Le projet a été nourri de nombreuses réflexions, par métier. Il démarre ainsi avec Claude Puel, par exemple.
Claude était notre coach à l'époque et nous pensions faire une longue route ensemble. On lui avait demandé son avis sur le plan sportif, ses attentes. Il était impliqué et c’est d’ailleurs pour cette raison que nous l’avons invité ce soir à l’inauguration. J’espère qu’il se joindra à nous. Lucien (Favre) et son staff ont pris la suite. De sorte que l’outil corresponde à tous les besoins.

« On devrait garder un algeco sans clim pour nos prochains rendez-vous avec les agents de joueurs… »

Visuellement, le nouveau camp fait beaucoup d’effet. Cela va accréditer l’idée que l’OGC Nice est aujourd’hui un club riche…
C’est peut-être le seul handicap. Tout le monde va penser qu’on a de l’argent. Ce n’est pas la vérité. On travaille et on investit pour en gagner. Ce n’est pas la même chose. On en plaisante avec Julien (Fournier). On se dit qu’on devrait garder un Algeco sans clim pour nos prochains rendez-vous avec les agents de joueurs…

Que va changer le nouveau centre en matière de fonctionnement au quotidien ?
Les conditions n'ont rien à voir. C'est très qualitatif. Installations sportives, salle de musculation, bain chaud, bain froid, logement, restauration… les jeunes vont avoir à leur disposition le même niveau que les pros. Quand Dante a visité le centre, il m'a dit : « Si les jeunes ne réussissent pas là, ils ne réussiront jamais. »
C’est idéal, tout a été optimisé. Les pros auront aussi leurs chambres. Pour les mises au vert, mais aussi les journées avec un double entrainement. Actuellement, un pro vient le matin, s’entraine, reprend sa voiture, revient l’après-midi, etc. Là, ils vont pouvoir rester sur place, se reposer, travailler dans le club toute une journée. On va pouvoir aussi faire de meilleures choses d'un point de vue diététique. La réussite sportive ne se contrôle pas, mais les outils seront là pour la favoriser.

Le centre actuel est vétuste, mais les supporters avaient une proximité réelle avec les joueurs. Comment la conserver ?
Aujourd’hui, c’est porte ouverte. Et cela présente aussi des désavantages, notamment quand le coach veut organiser une séance à huis clos pour préparer le match à venir. En faisant du camp un centre névralgique de toute notre activité, on ne pouvait pas rester ouverts aux quatre vents. Mais, on ne veut pas se couper de cette proximité. Alors on a fait en sorte qu’il y ait un espace réservé aux supporters juste à côté du terrain pour qu’ils puissent suivre au plus près les entrainements, comme aujourd’hui. Vous verrez, ce sera le cas quand l’équipe s’entrainera pour la première fois au camp, mardi prochain.
Ce doit aussi être un lieu de vie et de partage avec nos partenaires, avec le football amateur. On va organiser beaucoup d'événements pour que les gens respirent ce centre. La configuration différente ne doit pas nous couper de la convivialité.
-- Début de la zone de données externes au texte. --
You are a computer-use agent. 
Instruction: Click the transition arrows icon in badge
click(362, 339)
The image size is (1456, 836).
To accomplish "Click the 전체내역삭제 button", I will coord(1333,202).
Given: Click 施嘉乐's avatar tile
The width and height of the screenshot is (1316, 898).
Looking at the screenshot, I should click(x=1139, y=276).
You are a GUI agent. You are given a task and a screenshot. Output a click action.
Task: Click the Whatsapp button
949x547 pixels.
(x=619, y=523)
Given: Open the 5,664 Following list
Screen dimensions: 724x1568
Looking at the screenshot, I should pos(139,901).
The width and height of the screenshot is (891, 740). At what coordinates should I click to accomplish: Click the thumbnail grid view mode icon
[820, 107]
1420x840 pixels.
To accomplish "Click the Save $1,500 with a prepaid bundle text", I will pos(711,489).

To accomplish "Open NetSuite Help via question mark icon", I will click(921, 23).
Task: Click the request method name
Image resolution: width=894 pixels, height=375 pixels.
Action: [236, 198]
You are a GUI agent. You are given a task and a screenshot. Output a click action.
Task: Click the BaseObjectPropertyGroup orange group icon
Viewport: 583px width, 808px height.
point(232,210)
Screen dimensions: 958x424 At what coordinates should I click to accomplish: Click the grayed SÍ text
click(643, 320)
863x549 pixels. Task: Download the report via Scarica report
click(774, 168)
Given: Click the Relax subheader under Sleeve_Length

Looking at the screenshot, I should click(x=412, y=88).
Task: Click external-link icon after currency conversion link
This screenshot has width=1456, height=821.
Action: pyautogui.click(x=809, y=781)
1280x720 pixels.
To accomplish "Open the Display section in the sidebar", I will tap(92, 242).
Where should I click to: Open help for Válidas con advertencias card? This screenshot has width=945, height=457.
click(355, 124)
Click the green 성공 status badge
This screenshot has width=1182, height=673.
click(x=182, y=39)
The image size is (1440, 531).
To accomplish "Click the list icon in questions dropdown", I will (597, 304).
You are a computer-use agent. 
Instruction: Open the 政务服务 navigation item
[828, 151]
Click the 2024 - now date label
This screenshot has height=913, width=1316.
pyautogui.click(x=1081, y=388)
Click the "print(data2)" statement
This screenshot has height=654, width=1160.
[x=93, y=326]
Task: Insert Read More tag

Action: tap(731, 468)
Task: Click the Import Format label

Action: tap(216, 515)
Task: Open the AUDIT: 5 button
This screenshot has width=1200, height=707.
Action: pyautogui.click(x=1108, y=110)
« On récoltera les fruits du centre à moyen ou long terme »

Le nouveau centre peut-il permettre au club de dégager de nouvelles recettes ?
Pas directement. Déjà sa construction, dont le coût est de 15,5 millions d’euros, est financée à moitié par un crédit à rembourser chaque année. Et ensuite, il y a l’exploitation au quotidien. C’est un bâtiment de 6500 m². Il y a l’entretien, la restauration, la location des terrains à la Ville,… tout cela va représenter une nouvelle charge importante, sans commune mesure avec notre centre actuel. Notre première préoccupation est donc de trouver un « namer » qui vienne en partie la diminuer. On fera aussi des séminaires, des événements, mais ce n’est pas ça qui comblera. A nous de trouver de nouvelles recettes, dans d’autres domaines. On récoltera les fruits du centre à moyen ou long terme. Ce sera là le véritable gain.

Quelles difficultés majeures avez-vous rencontrées ?
Amener ce projet au bout. Parce que c'est une gestion très lourde et sans équipe dédiée. Des entreprises nous ont aidés, et comme en interne nous n’avions personne pour gérer ce type de projet j'ai pris de mon côté la solution de facilité en confiant à mon fils, Florent, la prise en charge du chantier jusqu'à la fin de l'ameublement. Il avait déjà travaillé sur le dossier de la boutique Masséna. Pour le coup, je ne lui ai pas fait un cadeau parce que le camp était un chantier énorme, mais je trouve que le résultat est là. Et j'en suis très heureux.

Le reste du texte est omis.